The Miami Project to Cure Paralysis has been working on stem cell treatments for injuries to the central nervous system. This particular treatment utilizes the application of autologous stem cells that produce the myelin sheath around neurons. Injuries to the spinal cord result in scar tissue and cavity formation at the site of injury. Given that scar tissue formation hinders signals from being transmitted to the limbs, which then become paralyzed, this treatment has been shown to create a bridge that allows the signal to be transmitted and partially restore limb function in animal subjects.
Indiana University’s School of Medicine, spearheading the efforts of over forty researchers in the U.S. and South Korea, has determined that electro acupuncture can be utilized to induce the release of reparative mesenchymal stem cells, which have healing effects when released into the bloodstream.

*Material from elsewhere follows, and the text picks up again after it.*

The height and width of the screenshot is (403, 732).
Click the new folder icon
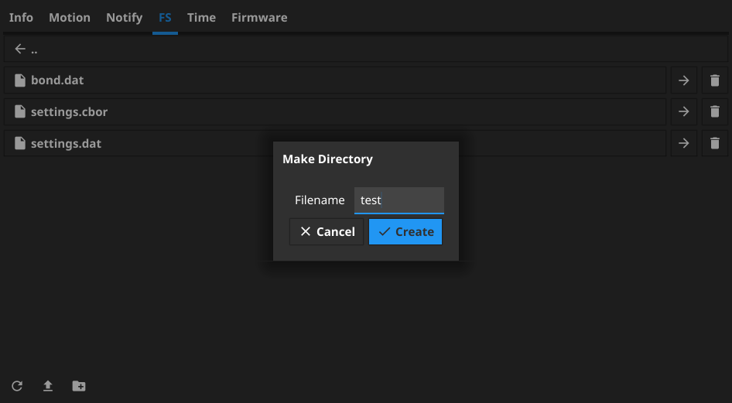pos(79,385)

The electric current that is passed through during acupuncture hastens the communication between the stimulus point on the body and the neurons in the spinal cord. This activates the hypothalamus and directs stem cells to an area of injury or stress, promoting collagen production and tendon repair, both linked to expedited healing times.
Researchers from Imperial College London, led by Dr. Paolo Muraro, have refined a stem cell treatment for Multiple Sclerosis (MS); using the patient’s own stem cells to reset the immune system and “freeze” the disease. MS is a disease in which the body’s immune system attacks the protective sheath (myelin) that covers nerve fibers thereby causing communication disruptions between the brain and the rest of the body. The treatment works by first recovering healthy stem cells from the patient and then, using high-dose chemotherapy to kill the remaining damaged immune cells. Reintroducing the recovered stem cells into the patient’s body reboots the immune system and halts the disease.

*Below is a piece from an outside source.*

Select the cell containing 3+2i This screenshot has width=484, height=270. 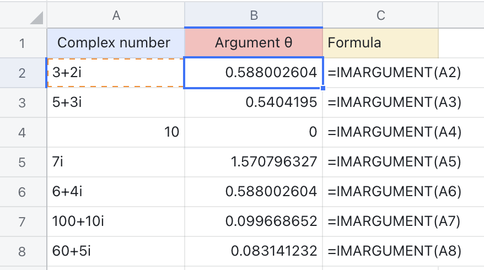point(116,73)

A research team from the Stem Cell Engineering Center of the Translational Chinese Medicine has developed a method for repairing lungs afflicted with interstitial fibrosis utilizing autologous [the patient’s own] stem cells. The team recovered stem cells from the patient, cultured them in-vitro [outside the body] and then reintroduced them into the patient to repair the damaged lung tissue. The use of the patient’s own stem cells virtually eliminated the likelihood the patient would reject the treatment.